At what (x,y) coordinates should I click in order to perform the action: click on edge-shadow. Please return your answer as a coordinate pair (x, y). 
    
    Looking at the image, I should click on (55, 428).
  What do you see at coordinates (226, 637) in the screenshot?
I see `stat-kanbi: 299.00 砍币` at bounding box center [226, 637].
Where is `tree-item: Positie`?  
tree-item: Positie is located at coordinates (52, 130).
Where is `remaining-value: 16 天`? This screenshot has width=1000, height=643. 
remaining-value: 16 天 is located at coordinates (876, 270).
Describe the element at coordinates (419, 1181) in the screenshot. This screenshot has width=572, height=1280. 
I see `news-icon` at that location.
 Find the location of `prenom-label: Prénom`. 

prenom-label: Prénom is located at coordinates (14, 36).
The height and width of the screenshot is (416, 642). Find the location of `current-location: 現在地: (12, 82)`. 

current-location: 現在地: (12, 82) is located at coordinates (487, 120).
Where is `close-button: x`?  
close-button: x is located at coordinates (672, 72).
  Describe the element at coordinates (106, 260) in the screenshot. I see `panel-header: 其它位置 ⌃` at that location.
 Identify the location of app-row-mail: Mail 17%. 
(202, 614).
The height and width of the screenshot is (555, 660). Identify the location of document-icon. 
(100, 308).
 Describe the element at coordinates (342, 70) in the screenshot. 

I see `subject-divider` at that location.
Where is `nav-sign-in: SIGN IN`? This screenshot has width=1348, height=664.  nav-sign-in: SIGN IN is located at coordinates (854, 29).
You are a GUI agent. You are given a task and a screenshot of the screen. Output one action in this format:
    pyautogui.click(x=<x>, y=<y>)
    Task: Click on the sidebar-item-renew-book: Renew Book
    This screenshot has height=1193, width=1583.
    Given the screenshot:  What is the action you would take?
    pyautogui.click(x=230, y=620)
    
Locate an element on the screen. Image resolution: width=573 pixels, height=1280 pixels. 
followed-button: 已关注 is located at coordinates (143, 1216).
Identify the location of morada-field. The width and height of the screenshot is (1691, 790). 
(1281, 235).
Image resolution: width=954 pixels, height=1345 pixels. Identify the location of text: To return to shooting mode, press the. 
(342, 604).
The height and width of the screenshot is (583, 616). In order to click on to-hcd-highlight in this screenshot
^^^^^^^^^^^^^^^^
- [WHAT IS REQUIRED]: Write out all of the records above as a numbered list, one line per list item, and drop any blank lines.

- [WORKED SOLUTION]:
1. At what (x,y) coordinates should I click in order to perform the action: click on edge-shadow. Please return your answer as a coordinate pair (x, y). 
2.     Looking at the image, I should click on (55, 428).
3.   What do you see at coordinates (226, 637) in the screenshot?
4. I see `stat-kanbi: 299.00 砍币` at bounding box center [226, 637].
5. Where is `tree-item: Positie`?  
6. tree-item: Positie is located at coordinates (52, 130).
7. Where is `remaining-value: 16 天`? This screenshot has width=1000, height=643. 
8. remaining-value: 16 天 is located at coordinates (876, 270).
9. Describe the element at coordinates (419, 1181) in the screenshot. This screenshot has width=572, height=1280. 
10. I see `news-icon` at that location.
11.  Find the location of `prenom-label: Prénom`. 
12. prenom-label: Prénom is located at coordinates (14, 36).
13. The height and width of the screenshot is (416, 642). Find the location of `current-location: 現在地: (12, 82)`. 
14. current-location: 現在地: (12, 82) is located at coordinates (487, 120).
15. Where is `close-button: x`?  
16. close-button: x is located at coordinates (672, 72).
17.   Describe the element at coordinates (106, 260) in the screenshot. I see `panel-header: 其它位置 ⌃` at that location.
18.  Identify the location of app-row-mail: Mail 17%. 
19. (202, 614).
20. The height and width of the screenshot is (555, 660). Identify the location of document-icon. 
21. (100, 308).
22.  Describe the element at coordinates (342, 70) in the screenshot. 
23. I see `subject-divider` at that location.
24. Where is `nav-sign-in: SIGN IN`? This screenshot has width=1348, height=664.  nav-sign-in: SIGN IN is located at coordinates (854, 29).
25. You are a GUI agent. You are given a task and a screenshot of the screen. Output one action in this format:
26.     pyautogui.click(x=<x>, y=<y>)
27.     Task: Click on the sidebar-item-renew-book: Renew Book
28.     This screenshot has height=1193, width=1583.
29.     Given the screenshot:  What is the action you would take?
30.     pyautogui.click(x=230, y=620)
31. Locate an element on the screen. Image resolution: width=573 pixels, height=1280 pixels. 
32. followed-button: 已关注 is located at coordinates (143, 1216).
33. Identify the location of morada-field. The width and height of the screenshot is (1691, 790). 
34. (1281, 235).
35. Image resolution: width=954 pixels, height=1345 pixels. Identify the location of text: To return to shooting mode, press the. 
36. (342, 604).
37. The height and width of the screenshot is (583, 616). In order to click on to-hcd-highlight in this screenshot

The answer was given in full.